Her Art Honors Fallen Soldiers
Kaziah Hancock, 58
It was a most unusual request. A few months after her 21-year-old son Howard, an Army private, died in an ambush in Iraq, Gloria Johnson received a letter out of the blue from artist Kaziah Hancock in Utah. "She asked if I'd allow her to do his portrait and told me to send several snapshots," Johnson recalls.
She agreed. Months later, Johnson received Hancock's 18"×24" oil portrait of her son. "It brings me joy," she says. "I can't say 'thank you' enough." It's that kind of gratitude that has inspired Hancock to create 200 portraits—without charge—of fallen soldiers. "It is the least I can do for these kids who have paid the ultimate price," she says.
An artist for more than 25 years—who raises goats and chickens to provide extra income—Hancock was in her studio in March 2003 when she heard a radio report featuring friends and family members recounting memories of a fallen soldier. "I was so saddened by it," she says. "I wondered what I could do to help." After deciding to paint the soldier's portrait for his widow, Hancock later offered her services to the families of the first 80 casualties of the war. Says Hancock: "I thought I could do 15 a year. Never did I think this would go on like it has."
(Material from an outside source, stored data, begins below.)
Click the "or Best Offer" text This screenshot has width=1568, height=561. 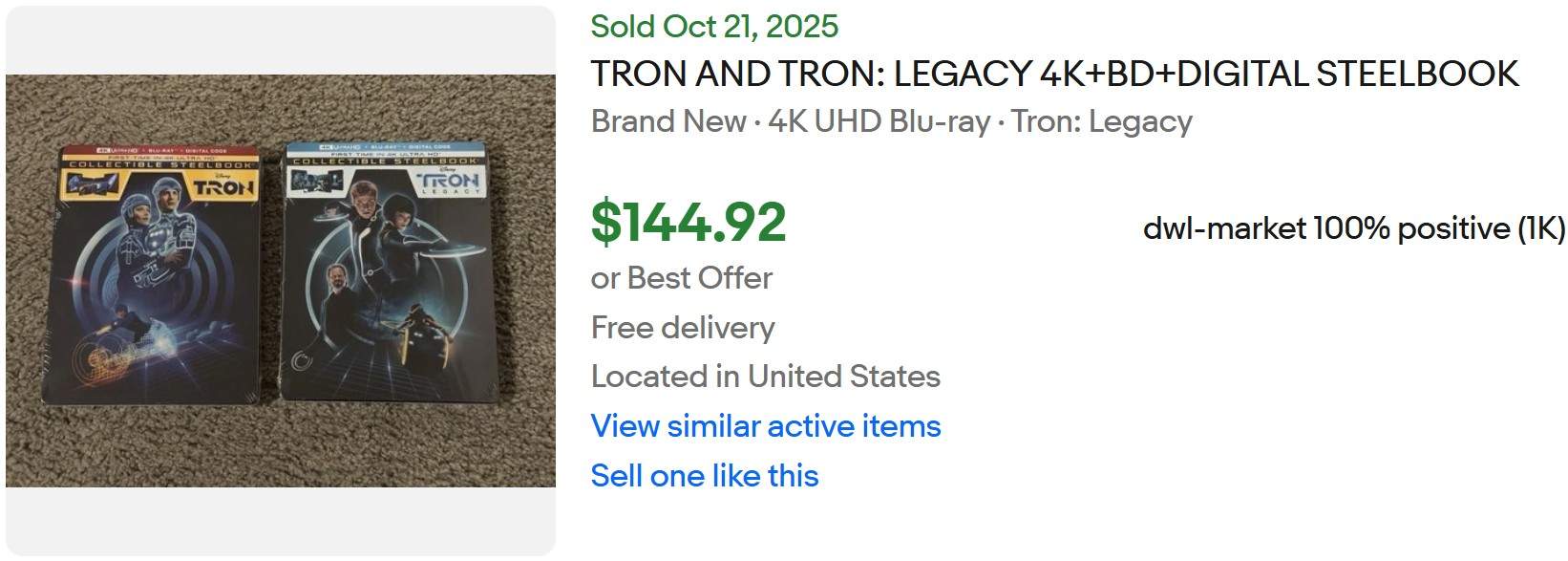click(x=682, y=278)

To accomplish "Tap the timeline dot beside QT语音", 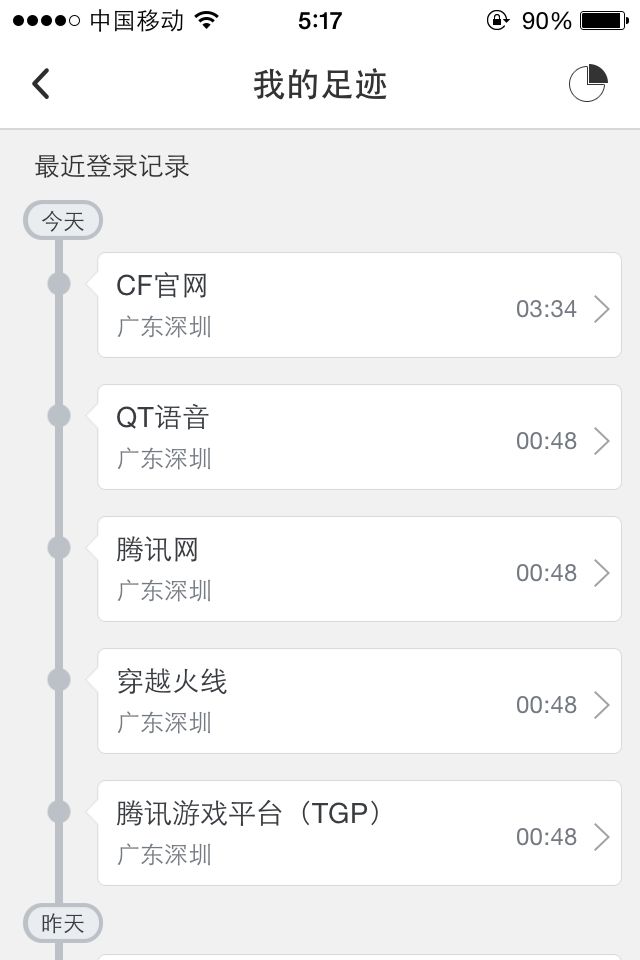I will (59, 416).
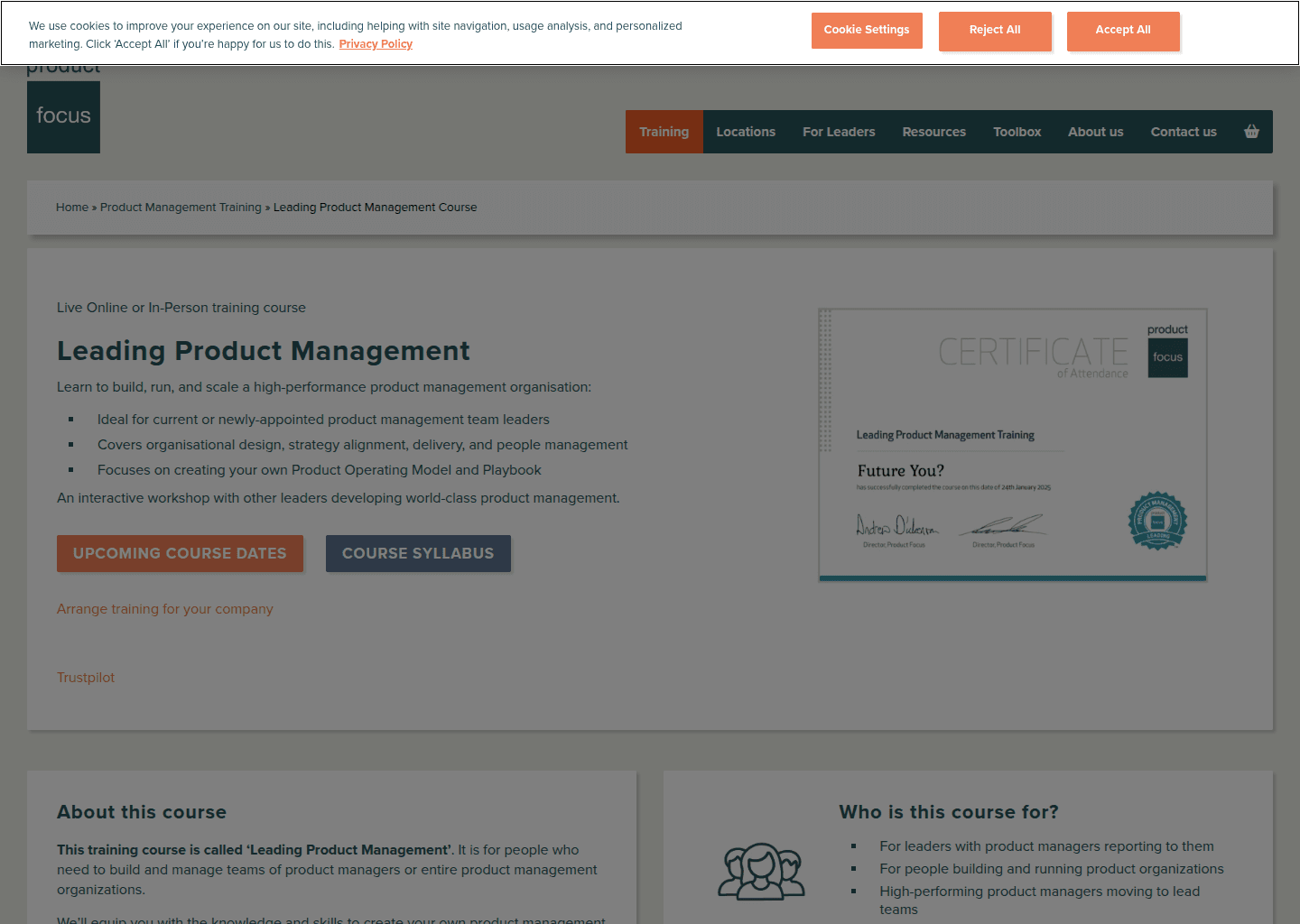Select the Training navigation item
The image size is (1300, 924).
[x=664, y=131]
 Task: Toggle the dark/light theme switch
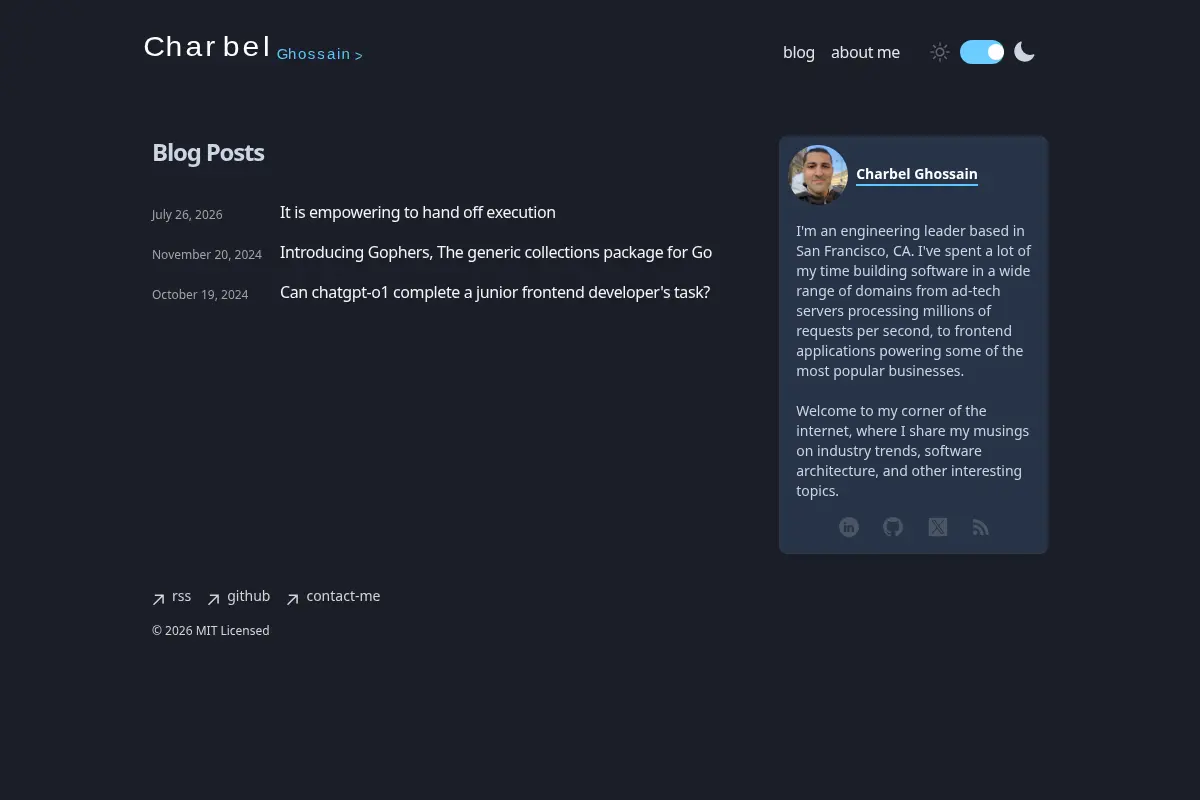[x=982, y=52]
Today, she and six fellow artists are part of the Project Compassion Soldier Fund (www.hero paintings.com), which honors on canvas those who died during the Iraq War. Hancock has spent more than $20,000 on her efforts; she fields new requests each day. (The Department of Defense informs the family of every deceased soldier about her service.) "There's nothing I'd like more than to not have any young guys to paint," she says, "but this gives [families] contact with their fallen heroes, and that, to me, is the biggest reward."